Probe Alleges 'Over-Sexed' Behavior at SC Station
By Chris Trainor
Source The State (Columbia, S.C.)
Oct. 1—A sprawling internal affairs investigation alleged an "over-sexed," frat house style environment at a Columbia Fire Department station house where five firefighters were fired earlier this year.
Five Columbia Fire Department employees were fired on May 7 in connection to an internal investigation into fire Station 8, located at 933 Atlas Road. The dismissals were the result of what had been a nearly month-long investigation. Initial documents provided to The State in June alleged a raft of workplace policy violations against the now-dismissed firemen, including conduct unbecoming of city employees, dereliction of duty, horseplay and unsafe activities, insubordination and more.
On June 15, The State filed a Freedom of Information Act request for internal affairs documents related to the Station 8 investigation. Those documents were provided Friday morning, roughly three and a half months after the initial request.
The documents conclude that, in the months preceding the investigation, the first shift at Station 8 had a "substantial leadership failure which has fostered an oversexed culture laden with unacceptable conversation, pranks that far exceed the bounds of professional conduct, and offensive touching."
The investigation found that the conduct might have been occurring for as much as six to eight months before coming to command staff's attention, though the report alleges that station leadership permitted the activities.
"This broken value system appears to have become so pervasive and accepted that many core members of the station (both active and passive participants) were willing to protect it through intentional misstatements, omissions of details and outright refusals to answer questions," the report said.
The situation boiled over in early April, when a firefighter at Station 8 walked off the job. When contacted about why he left, he reportedly replied in a text message that he "couldn't take the sexual crap anymore."

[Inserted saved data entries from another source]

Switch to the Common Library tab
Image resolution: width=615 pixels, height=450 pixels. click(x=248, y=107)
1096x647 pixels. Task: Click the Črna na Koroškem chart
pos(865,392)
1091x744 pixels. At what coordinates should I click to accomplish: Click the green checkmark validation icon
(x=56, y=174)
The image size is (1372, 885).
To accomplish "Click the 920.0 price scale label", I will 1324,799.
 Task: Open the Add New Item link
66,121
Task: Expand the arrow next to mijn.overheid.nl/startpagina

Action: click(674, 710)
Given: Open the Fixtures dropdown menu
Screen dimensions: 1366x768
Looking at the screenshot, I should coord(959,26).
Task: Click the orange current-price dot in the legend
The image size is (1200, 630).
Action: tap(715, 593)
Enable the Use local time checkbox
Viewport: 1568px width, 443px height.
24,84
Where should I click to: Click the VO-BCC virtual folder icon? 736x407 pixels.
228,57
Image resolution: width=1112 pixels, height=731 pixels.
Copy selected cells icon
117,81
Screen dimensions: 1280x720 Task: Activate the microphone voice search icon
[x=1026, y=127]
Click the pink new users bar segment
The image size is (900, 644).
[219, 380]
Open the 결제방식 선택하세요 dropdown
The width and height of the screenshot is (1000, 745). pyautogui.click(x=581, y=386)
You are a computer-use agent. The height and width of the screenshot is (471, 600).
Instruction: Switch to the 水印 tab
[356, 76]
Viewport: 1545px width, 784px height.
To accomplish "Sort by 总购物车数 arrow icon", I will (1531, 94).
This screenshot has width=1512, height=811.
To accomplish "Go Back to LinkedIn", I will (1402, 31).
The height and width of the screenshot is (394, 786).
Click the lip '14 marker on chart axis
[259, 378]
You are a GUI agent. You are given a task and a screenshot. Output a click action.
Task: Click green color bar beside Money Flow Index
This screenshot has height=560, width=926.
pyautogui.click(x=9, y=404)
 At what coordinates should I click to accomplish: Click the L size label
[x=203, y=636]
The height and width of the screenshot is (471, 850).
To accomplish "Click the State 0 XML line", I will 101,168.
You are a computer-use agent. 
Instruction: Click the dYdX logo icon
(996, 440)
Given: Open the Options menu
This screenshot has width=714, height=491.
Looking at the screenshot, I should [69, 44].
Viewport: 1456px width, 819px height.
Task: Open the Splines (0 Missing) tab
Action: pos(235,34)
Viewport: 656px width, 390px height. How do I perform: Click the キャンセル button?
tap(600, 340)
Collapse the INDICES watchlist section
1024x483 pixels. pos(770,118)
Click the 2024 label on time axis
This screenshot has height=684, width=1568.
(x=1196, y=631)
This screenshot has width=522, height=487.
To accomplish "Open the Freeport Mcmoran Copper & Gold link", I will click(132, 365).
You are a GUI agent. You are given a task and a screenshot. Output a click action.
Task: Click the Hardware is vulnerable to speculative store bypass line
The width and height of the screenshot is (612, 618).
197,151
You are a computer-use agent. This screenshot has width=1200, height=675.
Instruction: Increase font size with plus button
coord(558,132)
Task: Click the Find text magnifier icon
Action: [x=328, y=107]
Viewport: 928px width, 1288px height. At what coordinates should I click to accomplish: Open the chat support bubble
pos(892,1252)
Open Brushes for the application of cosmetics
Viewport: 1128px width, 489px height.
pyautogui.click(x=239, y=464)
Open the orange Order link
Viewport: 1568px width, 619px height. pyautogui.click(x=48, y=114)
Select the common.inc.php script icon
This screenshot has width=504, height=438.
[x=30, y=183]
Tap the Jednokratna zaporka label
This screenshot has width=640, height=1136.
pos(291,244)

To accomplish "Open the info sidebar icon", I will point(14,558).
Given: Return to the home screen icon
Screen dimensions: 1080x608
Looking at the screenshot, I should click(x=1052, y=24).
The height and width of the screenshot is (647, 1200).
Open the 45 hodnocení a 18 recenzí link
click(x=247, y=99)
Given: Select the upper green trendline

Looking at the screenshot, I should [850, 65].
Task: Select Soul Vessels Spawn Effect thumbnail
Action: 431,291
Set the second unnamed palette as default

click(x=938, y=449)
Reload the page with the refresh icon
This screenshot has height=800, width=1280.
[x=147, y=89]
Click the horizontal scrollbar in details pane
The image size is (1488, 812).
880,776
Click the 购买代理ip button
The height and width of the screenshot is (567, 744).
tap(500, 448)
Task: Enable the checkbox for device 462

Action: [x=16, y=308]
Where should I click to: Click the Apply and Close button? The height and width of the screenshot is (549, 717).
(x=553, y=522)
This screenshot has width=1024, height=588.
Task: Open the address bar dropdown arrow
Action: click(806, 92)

"It's one thing to talk," the firefighter reportedly wrote. "But it's totally another to snatch someone out of their bed and try and rip their shorts off and other stuff. ... I can't sit through another dinner/night of this."
Fire department command staff ultimately conducted 29 interviews in connection with the investigation. As reported by The State in June, the five employees ultimately dismissed were Battalion Chief Christopher Gates, Capt. Brandon Cook, Capt. Jason McIntyre, Fire Engineer Dustin Ailes and Senior Firefighter Patrick Humphries.